Exercise requirements: Would you print the records below word for word, without the pictures?

Supplied entries:
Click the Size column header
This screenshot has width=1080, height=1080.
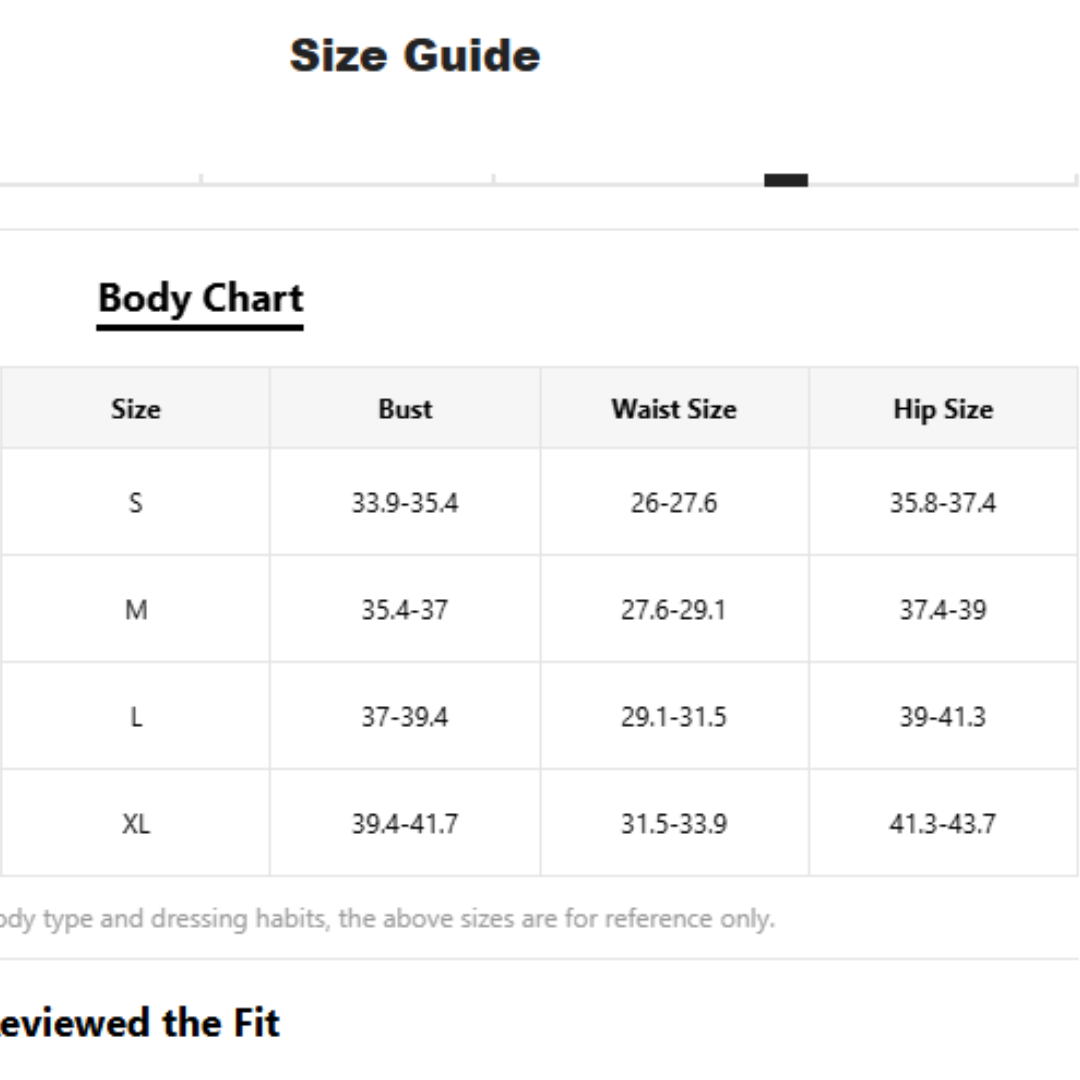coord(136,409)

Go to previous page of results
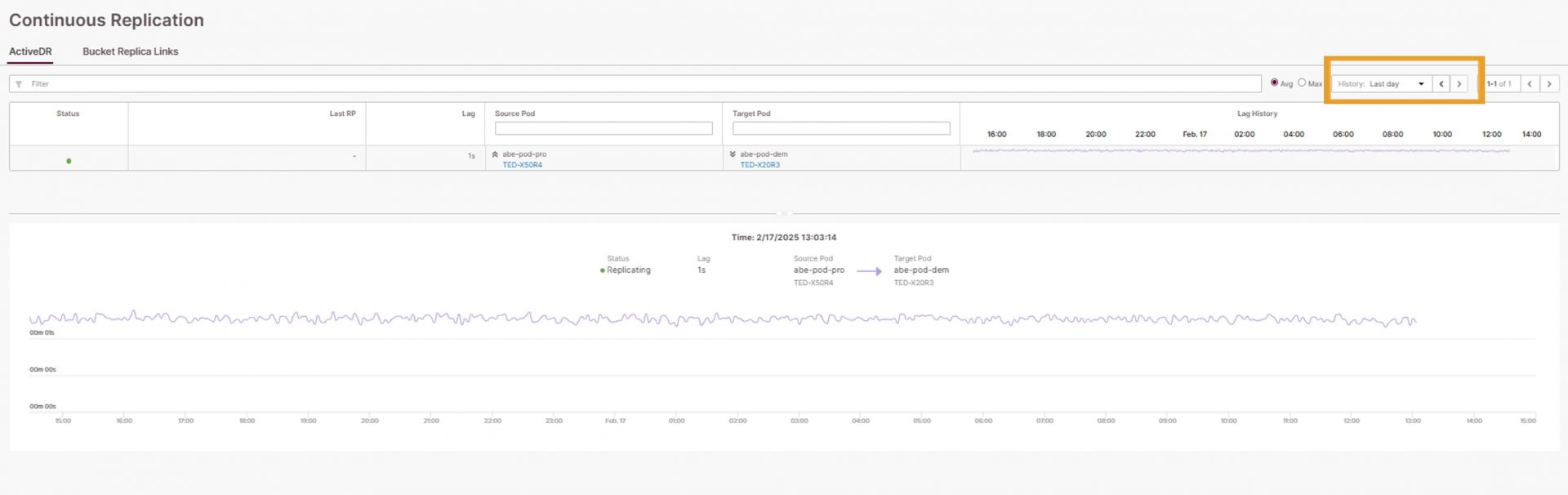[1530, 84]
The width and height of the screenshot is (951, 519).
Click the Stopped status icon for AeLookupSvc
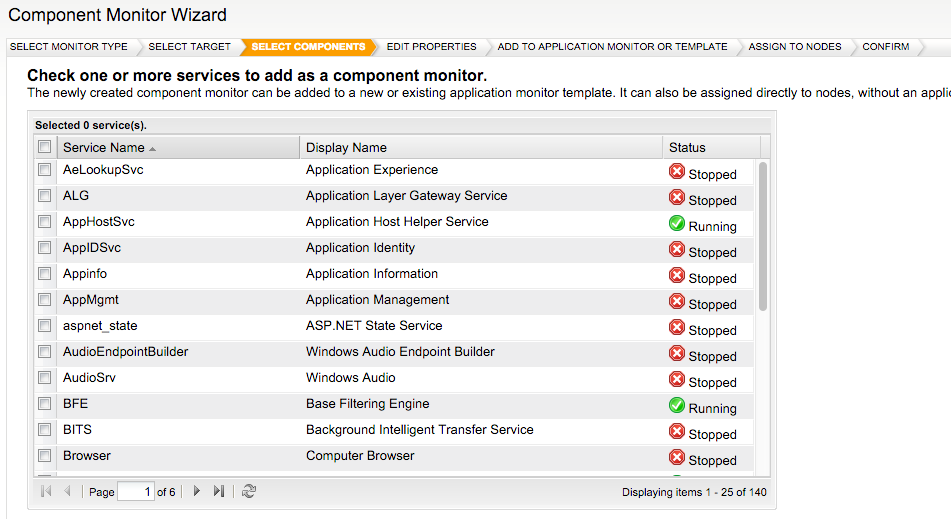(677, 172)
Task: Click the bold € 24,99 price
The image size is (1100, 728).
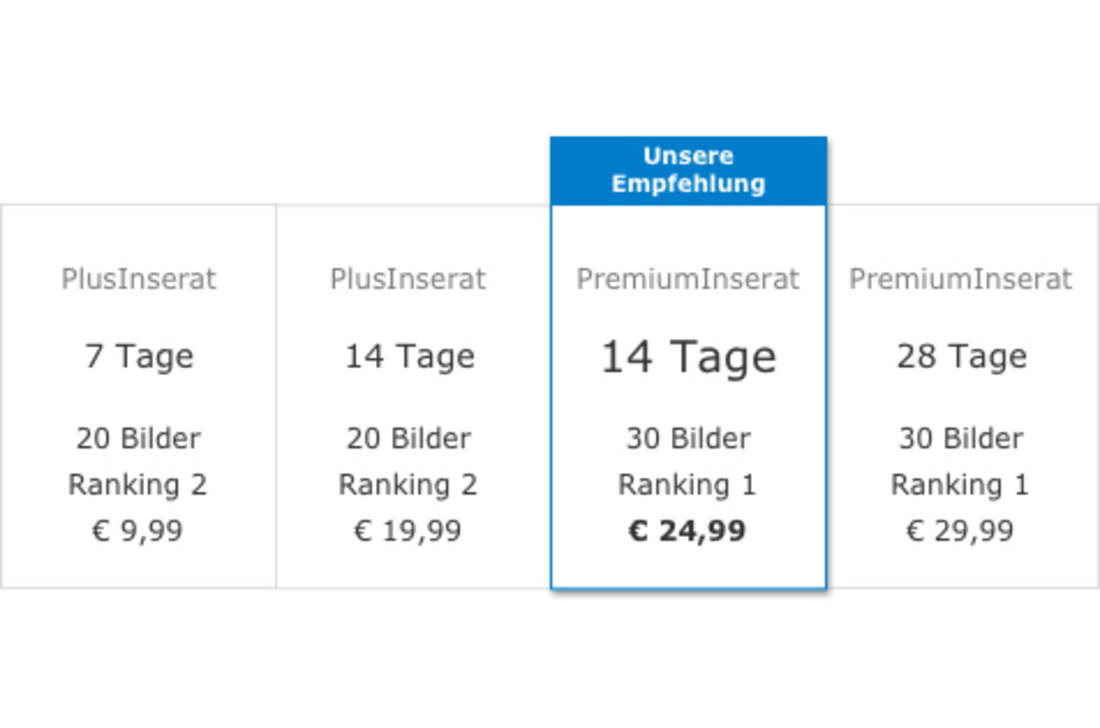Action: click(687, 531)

Completed task:
Click the Size column header
This screenshot has width=1080, height=1080.
coord(136,409)

Go to previous page of results
[1530, 84]
The width and height of the screenshot is (951, 519).
Click the Stopped status icon for AeLookupSvc
(677, 172)
Task: Click the bold € 24,99 price
The image size is (1100, 728).
Action: click(687, 531)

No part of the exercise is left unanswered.